Er stirbt viel zu früh, nach kurzem Leiden am 1. Januar 1909 im 47. Lebensjahr.

In Eduard Gusbeths Tagebuch finden wir folgenden Eintrag zum frühen Tod von Seraphin.

„Spaziergänge machte er nie, dagegen arbeitete er gern in seinem Garten; das war seine ganze körperliche Übung.
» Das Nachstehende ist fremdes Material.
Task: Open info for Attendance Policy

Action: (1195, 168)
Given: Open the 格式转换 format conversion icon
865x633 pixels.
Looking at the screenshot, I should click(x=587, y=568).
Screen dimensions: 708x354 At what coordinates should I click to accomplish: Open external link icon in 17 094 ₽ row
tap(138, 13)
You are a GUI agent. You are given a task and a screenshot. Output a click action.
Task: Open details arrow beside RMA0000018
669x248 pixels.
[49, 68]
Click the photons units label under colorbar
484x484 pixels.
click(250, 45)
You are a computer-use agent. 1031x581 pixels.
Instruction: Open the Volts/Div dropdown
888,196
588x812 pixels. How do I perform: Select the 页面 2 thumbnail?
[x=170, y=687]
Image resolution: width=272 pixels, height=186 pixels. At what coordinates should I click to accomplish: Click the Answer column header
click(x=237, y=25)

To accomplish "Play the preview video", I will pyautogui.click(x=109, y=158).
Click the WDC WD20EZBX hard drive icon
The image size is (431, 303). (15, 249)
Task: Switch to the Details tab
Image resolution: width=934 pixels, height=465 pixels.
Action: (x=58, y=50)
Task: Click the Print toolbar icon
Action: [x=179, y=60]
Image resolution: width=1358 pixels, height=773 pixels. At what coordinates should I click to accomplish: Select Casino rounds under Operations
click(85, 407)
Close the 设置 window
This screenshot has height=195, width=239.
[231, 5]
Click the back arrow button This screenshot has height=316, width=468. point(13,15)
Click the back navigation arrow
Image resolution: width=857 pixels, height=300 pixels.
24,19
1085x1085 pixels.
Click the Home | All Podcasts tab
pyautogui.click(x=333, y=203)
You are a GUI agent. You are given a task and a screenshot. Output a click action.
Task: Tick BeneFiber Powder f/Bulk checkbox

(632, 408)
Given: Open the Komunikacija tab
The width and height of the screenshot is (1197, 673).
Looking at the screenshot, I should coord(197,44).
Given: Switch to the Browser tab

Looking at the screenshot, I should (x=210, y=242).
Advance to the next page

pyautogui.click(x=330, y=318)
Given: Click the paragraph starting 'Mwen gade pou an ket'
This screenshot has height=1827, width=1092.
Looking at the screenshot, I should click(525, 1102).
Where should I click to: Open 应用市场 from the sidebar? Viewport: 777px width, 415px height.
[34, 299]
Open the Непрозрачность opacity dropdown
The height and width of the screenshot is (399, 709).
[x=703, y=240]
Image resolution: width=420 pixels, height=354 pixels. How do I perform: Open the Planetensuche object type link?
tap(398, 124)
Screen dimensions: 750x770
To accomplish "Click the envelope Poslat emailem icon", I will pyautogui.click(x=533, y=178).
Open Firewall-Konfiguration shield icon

In geistiger Beziehung war er einer der bestbegabten unseres Volkes, hatte scharfen Verstand, vorzüglichstes Gedächtnis, unermüdliche Arbeitslust, und dazu die entsprechende Kraft und Ausdauer; er arbeitete in der Woche 6-mal am Abend bis 11 Uhr, wobei er immer in einer Dunstwolke von elendem Tabaksqualm saß. Auf unserem Gymnasium trug er Philologie vor, in einer Weise, dass die Schüler es selbst anerkannten, wie sie in seinen Stunden gefördert wurden.

Der Tod Seraphins war ein schwerer Verlust, nicht nur für Kronstadt, sondern unser ganzes sächsisches Volk. Am 3. Januar wurde er bei geringer Kälte aus seinem Hause, Burggasse Nr. 126 auf den Friedhof überführt und bestattet, und zwar in der Gruft C 27, gegen die Stadt zu, die seinem Schwiegervater gehört.“

In der gleichen Gruft wurde 2018 auch sein Urenkel Gernot Nussbächer bestattet.